• Data
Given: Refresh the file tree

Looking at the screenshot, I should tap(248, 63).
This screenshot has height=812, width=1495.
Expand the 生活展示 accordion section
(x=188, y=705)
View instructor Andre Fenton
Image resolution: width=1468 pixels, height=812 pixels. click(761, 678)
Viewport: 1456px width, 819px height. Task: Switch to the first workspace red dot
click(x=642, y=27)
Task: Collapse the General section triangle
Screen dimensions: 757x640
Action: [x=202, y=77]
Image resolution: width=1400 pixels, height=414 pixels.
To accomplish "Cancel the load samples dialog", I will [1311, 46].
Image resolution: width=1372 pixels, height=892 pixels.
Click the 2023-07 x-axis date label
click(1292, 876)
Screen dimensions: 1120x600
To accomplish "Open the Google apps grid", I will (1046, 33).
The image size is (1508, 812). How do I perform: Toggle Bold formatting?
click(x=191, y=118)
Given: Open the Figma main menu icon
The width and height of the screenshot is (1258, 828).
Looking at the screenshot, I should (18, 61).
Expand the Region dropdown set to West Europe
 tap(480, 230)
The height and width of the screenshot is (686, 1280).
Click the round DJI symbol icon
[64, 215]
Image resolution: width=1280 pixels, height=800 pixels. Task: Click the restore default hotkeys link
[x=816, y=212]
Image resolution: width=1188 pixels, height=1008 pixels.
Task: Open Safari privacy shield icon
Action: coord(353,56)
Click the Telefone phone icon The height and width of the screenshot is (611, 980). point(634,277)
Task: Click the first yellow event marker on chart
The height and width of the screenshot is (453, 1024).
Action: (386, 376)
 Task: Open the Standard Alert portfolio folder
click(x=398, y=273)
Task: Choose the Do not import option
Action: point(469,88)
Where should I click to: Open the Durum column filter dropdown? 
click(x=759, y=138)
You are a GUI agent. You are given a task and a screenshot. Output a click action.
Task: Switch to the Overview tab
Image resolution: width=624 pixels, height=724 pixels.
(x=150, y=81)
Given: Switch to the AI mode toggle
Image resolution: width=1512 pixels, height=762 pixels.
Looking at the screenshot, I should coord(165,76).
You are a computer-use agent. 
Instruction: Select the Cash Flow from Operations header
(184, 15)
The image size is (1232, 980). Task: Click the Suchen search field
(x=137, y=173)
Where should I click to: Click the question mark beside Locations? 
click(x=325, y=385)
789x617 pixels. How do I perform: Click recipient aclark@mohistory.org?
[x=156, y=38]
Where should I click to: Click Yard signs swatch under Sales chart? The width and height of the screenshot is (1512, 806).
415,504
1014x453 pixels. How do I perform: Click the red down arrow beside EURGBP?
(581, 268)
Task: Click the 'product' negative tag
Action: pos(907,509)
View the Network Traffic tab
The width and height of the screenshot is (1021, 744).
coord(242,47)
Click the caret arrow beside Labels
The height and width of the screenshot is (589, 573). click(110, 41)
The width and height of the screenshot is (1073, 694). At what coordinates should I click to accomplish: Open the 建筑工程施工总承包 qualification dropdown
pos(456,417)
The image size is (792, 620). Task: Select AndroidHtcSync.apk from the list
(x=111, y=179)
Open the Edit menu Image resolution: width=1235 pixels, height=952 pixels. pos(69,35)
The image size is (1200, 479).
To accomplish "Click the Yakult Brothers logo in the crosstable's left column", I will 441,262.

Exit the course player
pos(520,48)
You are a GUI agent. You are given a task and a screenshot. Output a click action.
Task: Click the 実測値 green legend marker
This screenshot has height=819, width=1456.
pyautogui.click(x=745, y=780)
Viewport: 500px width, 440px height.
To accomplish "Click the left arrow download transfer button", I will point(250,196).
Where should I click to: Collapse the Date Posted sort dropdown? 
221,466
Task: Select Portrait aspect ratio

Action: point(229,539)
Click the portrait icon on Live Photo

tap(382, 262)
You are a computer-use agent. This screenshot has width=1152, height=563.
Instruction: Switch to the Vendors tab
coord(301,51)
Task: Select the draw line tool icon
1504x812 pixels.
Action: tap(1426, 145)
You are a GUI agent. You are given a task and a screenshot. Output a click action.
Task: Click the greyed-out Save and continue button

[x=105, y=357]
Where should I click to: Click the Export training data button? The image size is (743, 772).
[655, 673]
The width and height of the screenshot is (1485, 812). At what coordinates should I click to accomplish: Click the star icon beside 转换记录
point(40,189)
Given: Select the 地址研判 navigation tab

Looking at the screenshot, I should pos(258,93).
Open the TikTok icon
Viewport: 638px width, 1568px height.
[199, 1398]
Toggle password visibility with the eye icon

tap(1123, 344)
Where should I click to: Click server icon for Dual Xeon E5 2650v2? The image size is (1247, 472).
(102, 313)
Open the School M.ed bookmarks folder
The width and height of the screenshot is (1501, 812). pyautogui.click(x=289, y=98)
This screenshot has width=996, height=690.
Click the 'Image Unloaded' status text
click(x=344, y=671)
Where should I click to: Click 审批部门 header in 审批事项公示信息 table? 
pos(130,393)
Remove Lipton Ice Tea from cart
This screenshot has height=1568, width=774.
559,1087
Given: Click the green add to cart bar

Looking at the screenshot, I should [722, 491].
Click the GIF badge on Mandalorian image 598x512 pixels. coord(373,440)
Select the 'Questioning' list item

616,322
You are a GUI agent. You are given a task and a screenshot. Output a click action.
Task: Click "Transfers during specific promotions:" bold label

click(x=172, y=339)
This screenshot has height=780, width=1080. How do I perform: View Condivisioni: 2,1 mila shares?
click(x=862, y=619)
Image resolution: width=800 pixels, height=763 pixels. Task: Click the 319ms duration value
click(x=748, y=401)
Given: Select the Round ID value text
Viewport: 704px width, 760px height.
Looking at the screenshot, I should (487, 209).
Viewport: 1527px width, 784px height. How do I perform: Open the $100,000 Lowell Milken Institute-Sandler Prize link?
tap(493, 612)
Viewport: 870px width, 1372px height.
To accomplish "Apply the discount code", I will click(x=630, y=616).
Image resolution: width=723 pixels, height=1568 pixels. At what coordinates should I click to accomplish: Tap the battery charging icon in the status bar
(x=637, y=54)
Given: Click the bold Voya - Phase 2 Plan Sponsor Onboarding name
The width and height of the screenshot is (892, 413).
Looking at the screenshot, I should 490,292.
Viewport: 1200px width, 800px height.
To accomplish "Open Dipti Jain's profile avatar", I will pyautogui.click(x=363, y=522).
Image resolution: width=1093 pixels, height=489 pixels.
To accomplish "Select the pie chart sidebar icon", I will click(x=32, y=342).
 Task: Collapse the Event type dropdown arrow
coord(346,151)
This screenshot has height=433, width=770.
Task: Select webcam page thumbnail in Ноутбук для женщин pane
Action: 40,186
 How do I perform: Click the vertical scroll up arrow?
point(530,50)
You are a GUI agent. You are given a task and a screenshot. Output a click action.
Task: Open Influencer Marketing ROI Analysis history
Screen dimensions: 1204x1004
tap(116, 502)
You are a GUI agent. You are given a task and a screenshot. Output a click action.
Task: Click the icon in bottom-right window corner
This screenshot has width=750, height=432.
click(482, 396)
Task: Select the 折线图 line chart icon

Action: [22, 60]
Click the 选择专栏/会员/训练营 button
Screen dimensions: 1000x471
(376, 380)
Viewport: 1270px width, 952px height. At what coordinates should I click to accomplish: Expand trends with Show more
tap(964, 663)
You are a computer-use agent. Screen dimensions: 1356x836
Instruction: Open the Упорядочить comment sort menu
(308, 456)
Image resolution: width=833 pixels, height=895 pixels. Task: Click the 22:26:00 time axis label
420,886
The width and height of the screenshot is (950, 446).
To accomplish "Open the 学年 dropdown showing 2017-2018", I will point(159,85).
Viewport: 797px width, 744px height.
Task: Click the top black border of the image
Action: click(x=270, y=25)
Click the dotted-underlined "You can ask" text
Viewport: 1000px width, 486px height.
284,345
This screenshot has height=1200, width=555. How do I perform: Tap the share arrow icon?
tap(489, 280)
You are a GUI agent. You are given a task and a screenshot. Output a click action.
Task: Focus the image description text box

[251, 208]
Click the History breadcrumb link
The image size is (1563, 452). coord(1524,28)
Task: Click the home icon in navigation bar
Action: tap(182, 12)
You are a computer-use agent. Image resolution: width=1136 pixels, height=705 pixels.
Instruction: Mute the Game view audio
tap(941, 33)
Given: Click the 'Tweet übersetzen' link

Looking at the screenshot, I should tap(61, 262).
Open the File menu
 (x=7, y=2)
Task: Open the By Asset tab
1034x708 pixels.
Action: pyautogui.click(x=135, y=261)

• The exercise
Arrange the rows as a two-column CSV with the headers instruction and response, starting at the beginning of the rows and ending at the one containing "click(x=642, y=27)". Give each request its own line, with its text and its answer each in one quoted field and any line breaks replaced by spaces.

• Solved problem
instruction,response
"Given: Refresh the file tree","Looking at the screenshot, I should tap(248, 63)."
"This screenshot has height=812, width=1495. Expand the 生活展示 accordion section","(x=188, y=705)"
"View instructor Andre Fenton","Image resolution: width=1468 pixels, height=812 pixels. click(761, 678)"
"Viewport: 1456px width, 819px height. Task: Switch to the first workspace red dot","click(x=642, y=27)"